Interviewer: This is an interesting story to me Josh because on one hand it acknowledges that people are starting their internetting, I made up that verb, on Facebook. But Facebook wanted to take maybe more control of what happens when they're done with Facebook.
Joshua Benton: Absolutely, Facebook is an obvious interest in getting you to come back to Facebook regularly and not to leave really. So the idea that it was that news was built around linking and sending people to publisher websites is something that they're very interested in getting rid of. They say that websites of publishers are subpar, their mobile experience is loaded too slowly, and they think that bringing that content into Facebook can give a better experience for users and obviously make Facebook's more money along the way.
Interviewer: Yeah, I have often heard Mark Zuckerberg talk about this notion of Facebook as a newspaper, as Facebook with a place where you get all the information that's relevant to you and Facebook will guide you to the things that matter to you. Is that the goal here or does it just seem like they want the ad dollars, the few ad dollars that journalism is providing right now?
Joshua Benton: Well, I do think they think that news is key to making Facebook a regular daily or morning daily habit. I think that's one reason that they're interested in this space. I think beyond that, Facebook has two huge edges over publishers. One is scale as you've mentioned. They're just so enormous.
The second is that they have the best set of user data available. They know what you're interested in, they know what you've been looking for and looking at. And they think that they can use that ad technology and that user data to sell ads that are more targeted than the New York Times, or, Buzzfeed or anyone else could. I think that's the edge that they think they're seeing and they want to make sure that there's going to be good content for their users, and they're willing to make the sort of a deal and think they'll come out ahead in the end.
Interviewer: Yeah, it is interesting. I mean I feel like the biggest risk here is not giving people what they want but giving people what they don't know they want, and the things that they need to know as citizens in society. I realize that's you know that's been going on that debate for hundreds of years in the hallways of journalistic outlets. But I wonder Facebook's so clearly driven on monetizing clicks and putting relevant information up in front of people, that the stories that maybe enrich our lives or the things we don't want to know about, we have to know about won't happened if Facebook is the provider or decider of what we see in the news.

§ WHAT TO DO
- a) Repeat the interview on Facebook and news from "Joshua Benton: Well, I" to "just so enormous.".
- b) Name every company or publication mentioned in the interview on Facebook and news.
- c) Answer these questions from the interview on Facebook and news:
(i) What word does the interviewer say he made up?
(ii) What two edges over publishers does Joshua Benton say Facebook has?
(iii) Whom has the interviewer heard describe Facebook as a newspaper?

§ DATA SHOWN
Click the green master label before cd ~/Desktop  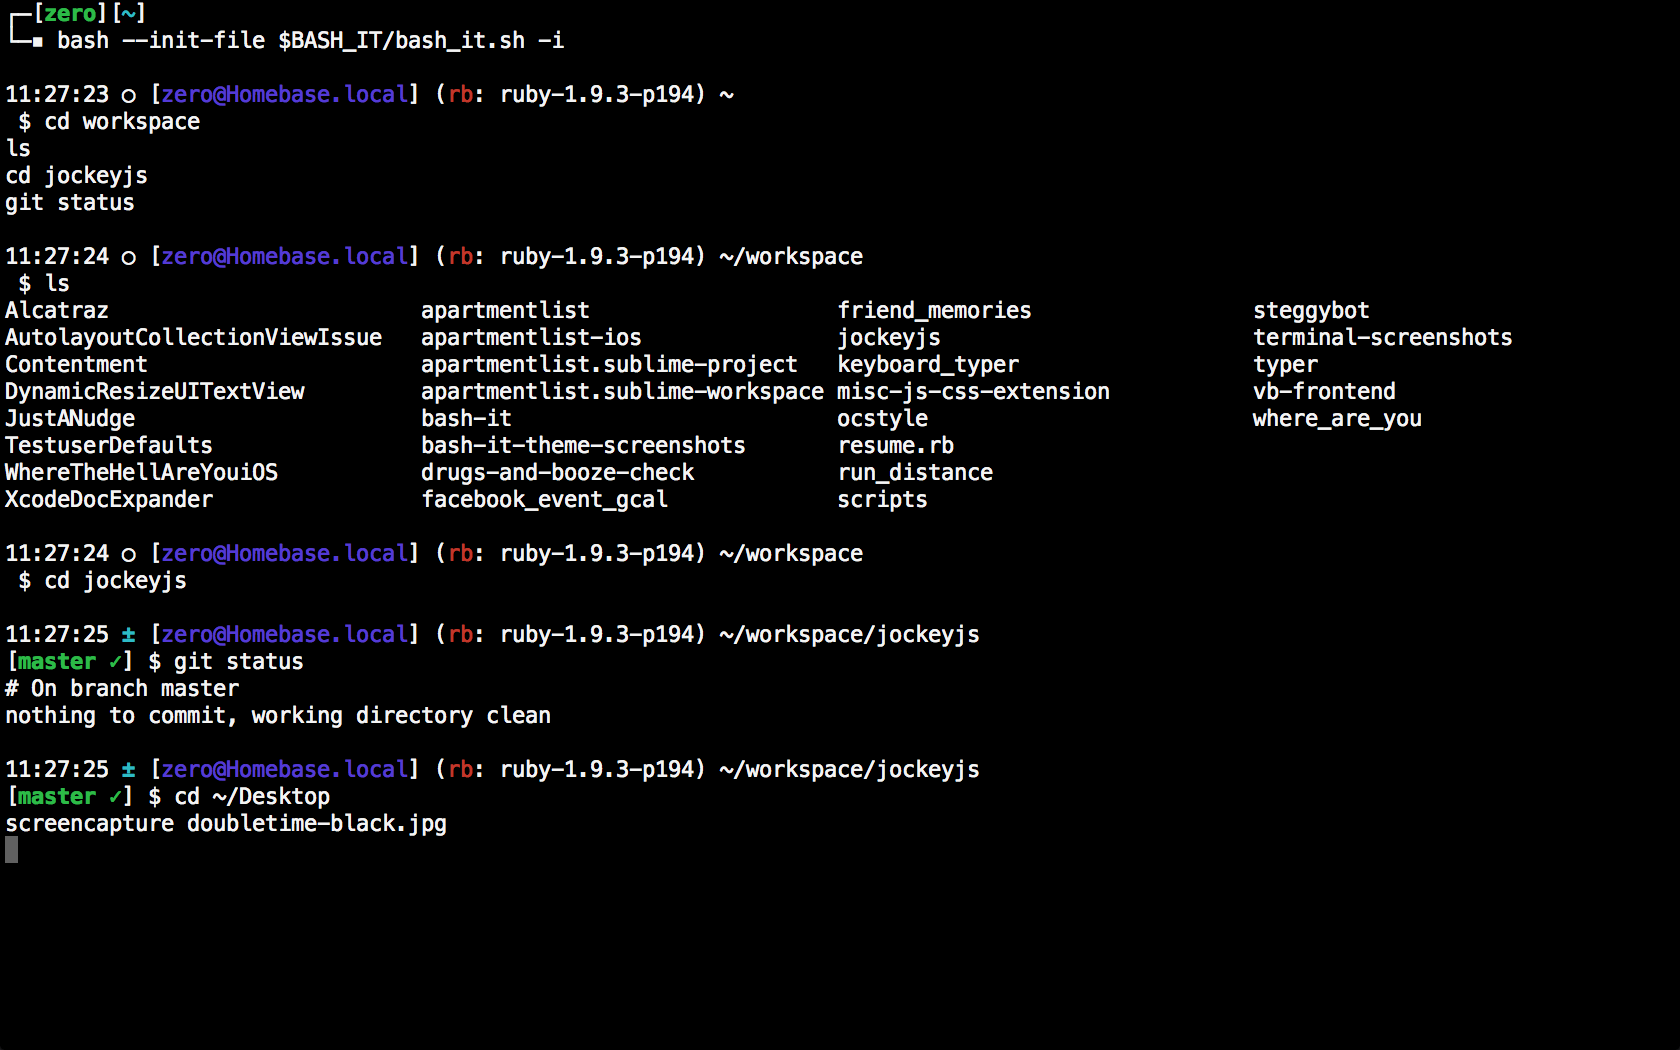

§ TASK RESULTS
- a)
Joshua Benton: Well, I do think they think that news is key to making Facebook a regular daily or morning daily habit. I think that's one reason that they're interested in this space. I think beyond that, Facebook has two huge edges over publishers. One is scale as you've mentioned. They're just so enormous.

- b)
Facebook
the New York Times
Buzzfeed

- c)
(i) Internetting
(ii) Scale and the best set of user data available
(iii) Mark Zuckerberg